Agile as I am (or like to think I am … :-), I’ve also put together another example of small pieces loosely joined: My
favorite blogs monitor is a (RESTful) web service, where I grab my blo.gs XML/RSS-feed and runs it through an XNL-parser for presentation. The blo-gs feed itself is using weblogs.com‘s feeds, which consists of lists with sites pinging weblogs.com. Hence I have a dynamic blogroll, since the most recently updated of my favorite blogs comes up on top of the list. Since it runs live queries it is a bit slow at the moment (I think others than me use blo.gs! (what a fantastic domain name, BTW). -
GovBlog offerings
Phillip Windley, the CIO of the State of Utah, has An Open Offer to Utah State IT Employees. He writes:
“I believe that the 900 or so IT employees of the State of Utah would benefit from speaking and listening to each other more. I think we need groups of specialists inside various departments to communicate with others in their specialty and without. Consequently, I’d like to see more people writing blogs and communicating their ideas through an open forum like the one blogs engender. To that end, I’m willing to pay the licensing fee to Userland for the first 100 employees who start a blog.”
I love this 🙂
So did Dave Winer, who commented: Bravo! I actually think Dave would have endorsed the initiative almost just as much had it not been his own product being offered.So, it is about government officials creating blogs, that is, what I call GovBlogs, as a way to get them to communicate more.

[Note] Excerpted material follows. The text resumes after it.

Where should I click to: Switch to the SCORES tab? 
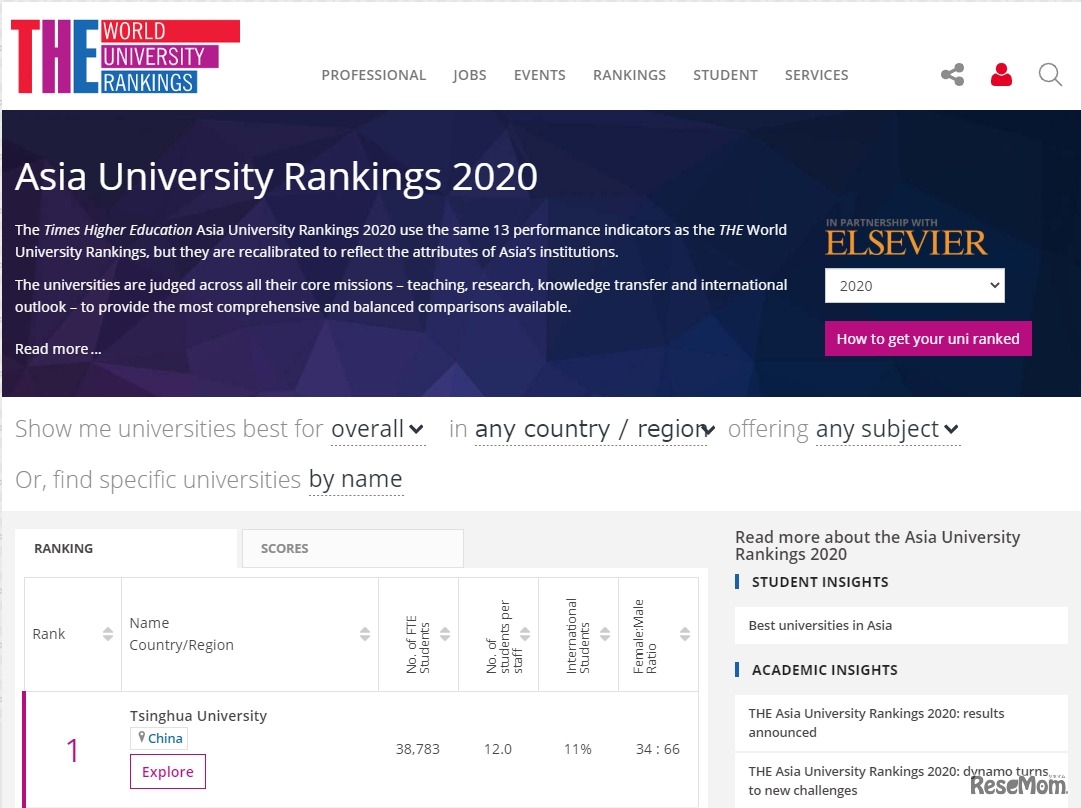pyautogui.click(x=352, y=548)
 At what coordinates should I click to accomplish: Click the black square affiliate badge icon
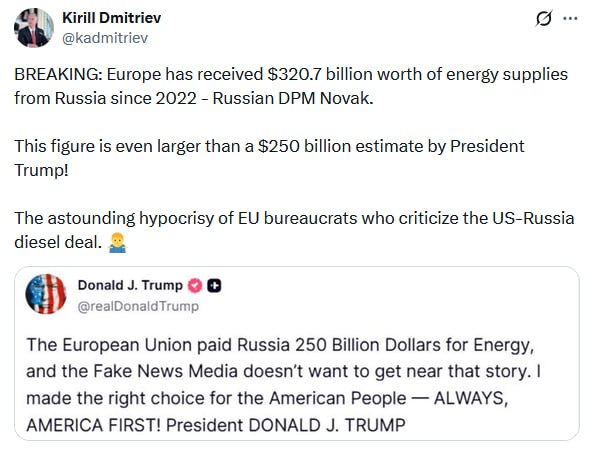click(x=214, y=285)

This makes perfect sense to me, but I am not sure it does make sense to everyone else, especially more senior officials and old-fashioned red tape lovers, of which there are plenty in all governments I have ever encountered.
GovBlogs will eventually change government communications, just as “ordinary” (all) blogs has started to change (communications in) society at large. In fact, it is not “just” communications that changes, hence the brackets. Learning, knowledge, practices, everything changes …
My strategy has hitherto been to combine blogging initatives with other initiatives, such as holding a workshop about communities of practice.
I wonder if Windley’s idea would work in Denmark? I am not sure how many IT employees we have in the state, but I guess it’s about the same as in Utah. Sadly, I don’t have the funds to cough up with fees for 100 Radio licences, but I will hereby offer all Danish state employees a free, hosted blog. No strings attached. Just email me and ask nicely.
-
What is a GovBlog?
A Google Search for GovBlog gives no results. Yet.
-
This is so meta!
You gotta love’em: MovableType has done it again (been innovative): TrackBack.
-
OSI
Open Source Intelligence, what a wonderful concept. Check out Openflows: People are intelligent, machines are tools. Openflows is a cluster of initiatives to develop, provide and use tools to bring together the work and ideas of people who want to collaborate. Openflows fosters networks — people who share interests, needs, or goals — that engage in the process of Open Source Intelligence.